= What this task involves =
Please copy every line from the following entries in which the word "computer" appears.

= Provided data =

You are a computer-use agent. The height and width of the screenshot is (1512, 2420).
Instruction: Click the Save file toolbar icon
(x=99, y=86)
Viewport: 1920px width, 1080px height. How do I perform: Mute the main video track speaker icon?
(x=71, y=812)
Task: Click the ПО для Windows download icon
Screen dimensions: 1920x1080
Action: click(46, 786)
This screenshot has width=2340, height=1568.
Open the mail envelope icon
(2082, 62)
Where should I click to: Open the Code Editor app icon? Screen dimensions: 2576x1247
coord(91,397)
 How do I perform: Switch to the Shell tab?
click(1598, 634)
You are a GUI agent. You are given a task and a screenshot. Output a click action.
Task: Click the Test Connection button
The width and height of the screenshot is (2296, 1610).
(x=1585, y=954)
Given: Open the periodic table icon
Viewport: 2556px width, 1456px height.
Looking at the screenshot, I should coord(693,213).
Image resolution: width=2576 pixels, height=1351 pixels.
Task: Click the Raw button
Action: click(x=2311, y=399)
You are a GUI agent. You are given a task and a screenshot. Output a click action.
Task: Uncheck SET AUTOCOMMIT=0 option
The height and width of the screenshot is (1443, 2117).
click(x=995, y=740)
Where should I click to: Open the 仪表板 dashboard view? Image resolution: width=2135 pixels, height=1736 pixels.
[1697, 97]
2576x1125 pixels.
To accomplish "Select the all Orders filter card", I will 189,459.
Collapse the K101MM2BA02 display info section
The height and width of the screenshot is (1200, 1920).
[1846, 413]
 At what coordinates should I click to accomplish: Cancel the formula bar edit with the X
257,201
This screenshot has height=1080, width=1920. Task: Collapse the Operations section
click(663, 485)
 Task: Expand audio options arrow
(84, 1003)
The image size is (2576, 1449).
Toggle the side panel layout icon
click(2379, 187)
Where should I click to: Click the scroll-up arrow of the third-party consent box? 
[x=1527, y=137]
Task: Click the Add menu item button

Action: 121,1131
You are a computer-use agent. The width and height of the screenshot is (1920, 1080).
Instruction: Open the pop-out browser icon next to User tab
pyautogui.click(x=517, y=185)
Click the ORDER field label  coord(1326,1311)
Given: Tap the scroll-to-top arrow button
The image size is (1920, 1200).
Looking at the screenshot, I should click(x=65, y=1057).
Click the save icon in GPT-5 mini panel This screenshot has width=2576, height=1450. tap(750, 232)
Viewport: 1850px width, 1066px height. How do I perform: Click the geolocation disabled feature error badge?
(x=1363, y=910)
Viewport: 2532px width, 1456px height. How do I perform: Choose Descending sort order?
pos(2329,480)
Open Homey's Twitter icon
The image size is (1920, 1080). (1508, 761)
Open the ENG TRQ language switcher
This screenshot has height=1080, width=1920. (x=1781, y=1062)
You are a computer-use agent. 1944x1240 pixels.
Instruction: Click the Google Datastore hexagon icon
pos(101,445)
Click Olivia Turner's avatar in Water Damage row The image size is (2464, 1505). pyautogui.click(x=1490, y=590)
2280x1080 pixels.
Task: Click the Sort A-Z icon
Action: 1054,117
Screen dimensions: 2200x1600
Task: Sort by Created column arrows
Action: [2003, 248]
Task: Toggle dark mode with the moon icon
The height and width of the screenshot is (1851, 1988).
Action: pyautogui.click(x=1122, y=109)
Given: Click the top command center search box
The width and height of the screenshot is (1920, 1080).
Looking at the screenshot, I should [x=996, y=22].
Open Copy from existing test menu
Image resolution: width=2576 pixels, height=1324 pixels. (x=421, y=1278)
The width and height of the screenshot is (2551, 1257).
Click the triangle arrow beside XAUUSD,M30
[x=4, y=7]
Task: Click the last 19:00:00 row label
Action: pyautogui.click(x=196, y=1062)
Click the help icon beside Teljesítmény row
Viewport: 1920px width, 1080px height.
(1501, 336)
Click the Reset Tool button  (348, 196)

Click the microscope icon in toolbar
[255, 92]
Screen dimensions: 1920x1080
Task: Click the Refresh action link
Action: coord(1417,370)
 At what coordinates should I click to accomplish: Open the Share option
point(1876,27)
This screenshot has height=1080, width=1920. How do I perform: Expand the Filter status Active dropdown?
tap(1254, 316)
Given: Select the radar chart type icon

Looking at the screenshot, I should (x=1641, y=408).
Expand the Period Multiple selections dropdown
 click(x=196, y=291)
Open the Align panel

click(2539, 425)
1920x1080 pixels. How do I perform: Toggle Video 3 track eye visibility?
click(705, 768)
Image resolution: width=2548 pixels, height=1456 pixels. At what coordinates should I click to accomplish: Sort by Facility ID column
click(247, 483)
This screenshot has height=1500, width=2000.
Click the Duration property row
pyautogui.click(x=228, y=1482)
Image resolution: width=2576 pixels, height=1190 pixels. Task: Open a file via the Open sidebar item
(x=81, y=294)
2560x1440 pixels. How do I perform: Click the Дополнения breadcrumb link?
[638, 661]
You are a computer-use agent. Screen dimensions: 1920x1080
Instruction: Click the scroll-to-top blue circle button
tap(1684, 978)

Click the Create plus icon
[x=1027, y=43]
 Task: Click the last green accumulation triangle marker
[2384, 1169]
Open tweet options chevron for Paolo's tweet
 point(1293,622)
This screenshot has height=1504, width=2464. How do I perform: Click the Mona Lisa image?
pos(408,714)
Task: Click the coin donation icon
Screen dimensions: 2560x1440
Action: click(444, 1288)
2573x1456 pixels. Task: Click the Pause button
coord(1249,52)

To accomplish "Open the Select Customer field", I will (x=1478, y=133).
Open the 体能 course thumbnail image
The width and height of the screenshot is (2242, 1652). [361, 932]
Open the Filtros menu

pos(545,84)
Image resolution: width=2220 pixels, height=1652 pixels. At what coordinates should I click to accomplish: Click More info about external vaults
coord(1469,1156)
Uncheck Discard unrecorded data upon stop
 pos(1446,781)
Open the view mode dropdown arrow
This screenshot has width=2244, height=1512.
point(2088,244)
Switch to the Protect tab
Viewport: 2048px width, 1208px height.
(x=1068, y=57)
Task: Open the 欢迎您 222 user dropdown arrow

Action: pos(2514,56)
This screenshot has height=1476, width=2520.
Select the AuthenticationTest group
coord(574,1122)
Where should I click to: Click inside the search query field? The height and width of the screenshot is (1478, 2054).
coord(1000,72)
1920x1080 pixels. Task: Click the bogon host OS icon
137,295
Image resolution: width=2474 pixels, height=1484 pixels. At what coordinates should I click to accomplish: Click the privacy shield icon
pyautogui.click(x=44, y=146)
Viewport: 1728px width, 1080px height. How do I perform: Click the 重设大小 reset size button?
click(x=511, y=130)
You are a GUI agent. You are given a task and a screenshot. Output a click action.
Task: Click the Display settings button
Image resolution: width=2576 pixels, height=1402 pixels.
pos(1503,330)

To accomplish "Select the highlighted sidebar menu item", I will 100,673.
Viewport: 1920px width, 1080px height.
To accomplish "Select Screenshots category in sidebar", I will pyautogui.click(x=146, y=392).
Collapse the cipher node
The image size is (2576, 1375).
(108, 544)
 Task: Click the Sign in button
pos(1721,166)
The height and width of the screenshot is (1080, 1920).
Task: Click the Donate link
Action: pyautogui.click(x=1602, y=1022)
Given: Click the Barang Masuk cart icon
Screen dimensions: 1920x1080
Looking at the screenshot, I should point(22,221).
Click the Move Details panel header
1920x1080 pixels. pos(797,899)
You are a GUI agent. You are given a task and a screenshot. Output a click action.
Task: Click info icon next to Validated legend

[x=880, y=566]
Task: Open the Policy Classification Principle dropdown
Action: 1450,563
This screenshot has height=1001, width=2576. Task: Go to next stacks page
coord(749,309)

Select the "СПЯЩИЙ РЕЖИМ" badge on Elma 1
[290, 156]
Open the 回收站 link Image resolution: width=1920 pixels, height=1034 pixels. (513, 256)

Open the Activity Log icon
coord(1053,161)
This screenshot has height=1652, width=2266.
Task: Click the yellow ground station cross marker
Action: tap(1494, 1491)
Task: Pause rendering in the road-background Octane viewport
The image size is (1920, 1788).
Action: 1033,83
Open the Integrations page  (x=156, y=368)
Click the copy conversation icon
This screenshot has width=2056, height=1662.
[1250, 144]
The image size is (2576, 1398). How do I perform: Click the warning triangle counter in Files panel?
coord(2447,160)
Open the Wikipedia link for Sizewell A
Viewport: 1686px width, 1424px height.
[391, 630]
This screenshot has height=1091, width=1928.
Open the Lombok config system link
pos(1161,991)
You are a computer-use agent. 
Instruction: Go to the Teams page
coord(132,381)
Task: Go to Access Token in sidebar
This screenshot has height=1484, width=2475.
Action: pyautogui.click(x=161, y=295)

= Task result =
You are a computer-use agent. The height and width of the screenshot is (1512, 2420).
You are a computer-use agent. The width and height of the screenshot is (1920, 1080).
You are a computer-use agent. 1944x1240 pixels.
You are a computer-use agent. Screen dimensions: 1920x1080
You are a computer-use agent. 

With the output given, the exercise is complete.